To size a relief valve for a LN2 cryostat I have to know “worse case” boil-off rate when vacuum insulation failed and inner vessel with LN2 is in direct contact with room temperature air at 300K.
So, I am looking for a heat flux value (watt/m2) to LN2 inner vessel when vacuum insulation completely failed and dT = 300-77=223K.
Typical LN2 cryostat has approx. 1″ thick MLI super insulation, then the heat flux can be calculated as conduction through the 1” MLI and dT=223K. q1= ? [W/m2]

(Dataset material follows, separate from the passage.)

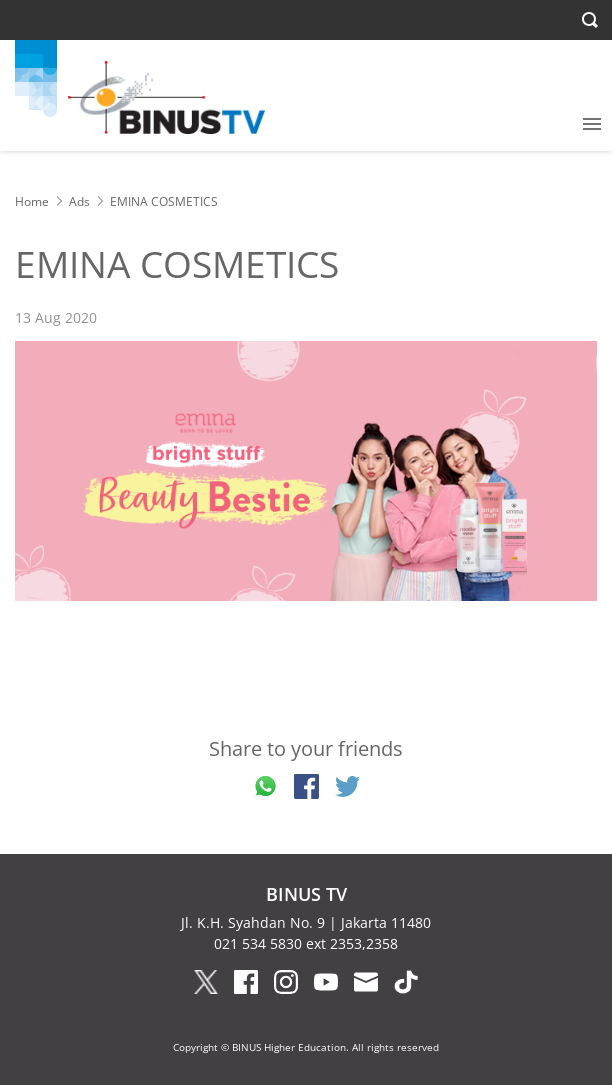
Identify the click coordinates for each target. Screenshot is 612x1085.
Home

In case of No MLI (only vacuum insulation), the calculation is more difficult, since it will be air condensation on the outer surface of the inner LN2 vessel. q2 = ? [W/m2]
I can do all the calculations myself, but since it is a very typical task, then I believe it is a well known number for an expert.
CSA Archive 
Research Center Karlsruhe (Lehmann and his team) did some studies / experiments on vacuum breakdown while I was there – see for typical values for helium:
W. Lehman and G. Zahn, “Safety Aspects for LHe Cryostats and LHe Transport Containers,” ICEC7, London, 1978.
This really highly depends on the number of MLI used in the dewar. Not sure whether it covers nitrogen as well but you can get an idea about the heat loads. I believe I have the data somewhere but need to dig deeper to find it.